Spoilers!

Being a Black man in 1940s Los Angeles isn’t so easy for Easy, Walter Mosley’s famed character in his hardboiled 1990 book, Devil in a Blue Dress. Hardboiled books are such a blast to read because they pulse with electricity and mood. The dialogue crackles. Particularly of note is how Mosley code-switches, if you will, between how Black characters talk and how white characters talk, and even how Easy talks depending on which race he’s talking to.
Easy Rawlins is a veteran of WWII, recently fired as a mechanic, and sort of stumbles into doing a job for a white man, DeWitt Albright, on the advise of a former boxer bartender, Joppy, to help pay the mortgage on his home. That’s the thing: Easy’s really proud of his little home. But that home becomes the scene of much violence that unfurls from this “job.” Seriously, three different people accost Easy at his home in one way or another, including the corrupt and racist police. What’s so interesting about the danger Easy faces from Albright, along with Frank Green, a knife-wielding Black gangster, Mouse, his best friend who is a sociopath, a child-molesting would-be mayor, and as it turns out, Joppy, is that the police are always going to be the real threat. Because they can arrest Easy, for whatever. They can accost him. They can threaten and beat him. And it doesn’t matter because he’s Black and they’re the police with all the power. The real power.
The “job” is to find the “devil in the blue dress,” Daphne, a white girl (who turns out to be light-skinned Black and the half-sister of Frank), who a rich white businessman is looking for because he loves her (and also, she and Frank absconded with $30,000, which in 2024 would be more than half a million dollars!). That takes Easy through all these aforementioned other devils, where he gets walloped and interrogated and has to bargain Mouse down from killing everyone. Joppy made a bit of a fool of Easy, and was the one killing everyone on behalf of Albright who “contracted” Easy for the job in the first place.
Naturally, it wouldn’t be a hardboiled book if Easy didn’t get some loving in with a couple women, including Daphne herself, who leaves because she doesn’t want Easy to fall for someone who doesn’t exist, aka this persona she’s crafted separate from her real identity.

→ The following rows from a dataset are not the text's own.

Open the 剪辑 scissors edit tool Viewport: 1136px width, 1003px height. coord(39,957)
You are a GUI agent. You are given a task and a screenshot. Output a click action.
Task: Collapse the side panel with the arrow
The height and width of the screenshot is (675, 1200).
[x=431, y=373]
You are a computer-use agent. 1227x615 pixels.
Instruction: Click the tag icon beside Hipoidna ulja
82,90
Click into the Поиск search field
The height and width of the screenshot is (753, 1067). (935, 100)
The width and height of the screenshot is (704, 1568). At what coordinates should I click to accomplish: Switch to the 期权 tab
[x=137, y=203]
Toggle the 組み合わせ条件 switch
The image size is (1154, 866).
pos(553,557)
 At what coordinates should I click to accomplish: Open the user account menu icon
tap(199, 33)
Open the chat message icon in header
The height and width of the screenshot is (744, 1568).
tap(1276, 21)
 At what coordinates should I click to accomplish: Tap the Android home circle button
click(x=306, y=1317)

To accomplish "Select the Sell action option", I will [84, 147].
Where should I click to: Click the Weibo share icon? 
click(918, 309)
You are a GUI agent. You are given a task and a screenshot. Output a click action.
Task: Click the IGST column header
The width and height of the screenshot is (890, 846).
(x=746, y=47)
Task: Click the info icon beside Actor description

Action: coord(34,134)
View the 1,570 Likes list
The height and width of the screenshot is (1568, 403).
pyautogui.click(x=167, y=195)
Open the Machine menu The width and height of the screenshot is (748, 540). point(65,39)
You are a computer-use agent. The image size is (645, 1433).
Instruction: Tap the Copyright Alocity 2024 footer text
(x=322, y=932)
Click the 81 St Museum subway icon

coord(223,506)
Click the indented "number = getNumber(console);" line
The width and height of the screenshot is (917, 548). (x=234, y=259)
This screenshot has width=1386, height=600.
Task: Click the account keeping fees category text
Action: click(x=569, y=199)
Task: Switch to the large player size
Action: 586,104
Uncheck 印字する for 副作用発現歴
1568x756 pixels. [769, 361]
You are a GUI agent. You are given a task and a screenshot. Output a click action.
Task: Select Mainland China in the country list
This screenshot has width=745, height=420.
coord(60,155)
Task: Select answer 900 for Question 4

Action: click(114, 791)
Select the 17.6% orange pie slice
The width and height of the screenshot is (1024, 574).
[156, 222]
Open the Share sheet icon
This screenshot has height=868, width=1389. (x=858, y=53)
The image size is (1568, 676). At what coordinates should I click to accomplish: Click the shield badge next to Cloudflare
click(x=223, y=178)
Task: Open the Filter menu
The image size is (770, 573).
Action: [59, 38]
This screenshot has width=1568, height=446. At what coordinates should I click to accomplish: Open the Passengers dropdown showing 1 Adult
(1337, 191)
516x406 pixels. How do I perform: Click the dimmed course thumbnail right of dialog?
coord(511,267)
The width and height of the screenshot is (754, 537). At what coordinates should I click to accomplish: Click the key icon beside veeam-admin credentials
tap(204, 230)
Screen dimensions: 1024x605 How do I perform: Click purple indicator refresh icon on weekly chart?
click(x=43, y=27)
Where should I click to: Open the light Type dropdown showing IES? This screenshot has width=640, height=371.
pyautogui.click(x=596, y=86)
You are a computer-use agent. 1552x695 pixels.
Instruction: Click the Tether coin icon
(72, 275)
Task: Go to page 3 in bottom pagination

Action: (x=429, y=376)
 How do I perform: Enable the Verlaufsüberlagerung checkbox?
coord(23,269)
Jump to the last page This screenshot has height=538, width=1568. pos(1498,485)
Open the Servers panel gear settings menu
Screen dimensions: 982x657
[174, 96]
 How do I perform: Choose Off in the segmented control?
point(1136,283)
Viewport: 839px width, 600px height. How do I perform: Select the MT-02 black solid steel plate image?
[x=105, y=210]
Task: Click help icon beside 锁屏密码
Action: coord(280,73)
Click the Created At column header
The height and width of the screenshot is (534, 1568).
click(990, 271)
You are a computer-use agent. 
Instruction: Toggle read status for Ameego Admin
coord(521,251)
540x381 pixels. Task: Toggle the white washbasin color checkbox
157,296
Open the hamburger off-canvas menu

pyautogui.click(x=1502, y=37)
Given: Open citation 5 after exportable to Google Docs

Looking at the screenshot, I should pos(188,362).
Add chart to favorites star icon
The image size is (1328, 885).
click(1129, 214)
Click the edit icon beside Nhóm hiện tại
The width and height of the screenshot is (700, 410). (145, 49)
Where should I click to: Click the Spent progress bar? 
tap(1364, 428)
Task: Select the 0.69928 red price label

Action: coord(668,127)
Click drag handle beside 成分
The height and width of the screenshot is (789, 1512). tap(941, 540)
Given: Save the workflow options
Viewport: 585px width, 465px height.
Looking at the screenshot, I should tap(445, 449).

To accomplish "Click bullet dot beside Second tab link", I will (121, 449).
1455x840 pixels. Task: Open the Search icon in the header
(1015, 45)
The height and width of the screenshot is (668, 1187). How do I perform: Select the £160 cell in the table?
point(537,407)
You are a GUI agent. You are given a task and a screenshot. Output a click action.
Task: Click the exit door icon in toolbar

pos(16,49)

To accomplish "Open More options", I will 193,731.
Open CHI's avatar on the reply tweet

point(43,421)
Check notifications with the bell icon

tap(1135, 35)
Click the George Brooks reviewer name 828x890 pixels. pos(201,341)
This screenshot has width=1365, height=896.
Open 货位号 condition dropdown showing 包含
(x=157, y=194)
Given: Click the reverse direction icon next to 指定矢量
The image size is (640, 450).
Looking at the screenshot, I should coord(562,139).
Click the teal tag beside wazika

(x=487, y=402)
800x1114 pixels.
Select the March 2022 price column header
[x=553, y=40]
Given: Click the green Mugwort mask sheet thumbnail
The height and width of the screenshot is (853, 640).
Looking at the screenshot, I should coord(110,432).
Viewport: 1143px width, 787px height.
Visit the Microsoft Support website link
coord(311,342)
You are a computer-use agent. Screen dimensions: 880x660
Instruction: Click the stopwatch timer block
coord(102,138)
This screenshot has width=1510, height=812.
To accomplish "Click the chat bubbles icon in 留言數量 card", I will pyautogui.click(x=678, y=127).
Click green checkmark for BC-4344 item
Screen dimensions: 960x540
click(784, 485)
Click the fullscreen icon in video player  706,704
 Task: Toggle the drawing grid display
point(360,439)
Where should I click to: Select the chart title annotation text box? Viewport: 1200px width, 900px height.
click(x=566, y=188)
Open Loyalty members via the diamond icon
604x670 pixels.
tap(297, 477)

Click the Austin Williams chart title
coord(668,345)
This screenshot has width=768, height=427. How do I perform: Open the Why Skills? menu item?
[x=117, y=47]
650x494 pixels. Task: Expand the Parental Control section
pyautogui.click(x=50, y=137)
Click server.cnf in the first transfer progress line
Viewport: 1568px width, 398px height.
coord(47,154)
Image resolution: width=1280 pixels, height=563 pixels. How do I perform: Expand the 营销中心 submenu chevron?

Mosley’s violent, sensual, and fast-paced quasi-detective story (I only qualify detective because this is the origin story of how Rawlins becomes a detective) is a fun romp through the mean streets of 1940s LA, and he intersperses the action and crackling dialogue with introspective commentary about race, crime, and class, the most poignant of course being that if a Black man is killed, it’s relegated to the last pages of the newspapers, if reported at all, but if a white man is killed, that’s a crime.
As my first introduction to Mosley and his character, Easy Rawlins, I definitely want to read more. In fact, I know I’m going to because this edition of the book features the short story, “Crimson Stain,” where interestingly, Easy is looking for Mouse! But the story concludes in Six Easy Pieces. Which now, I need to own.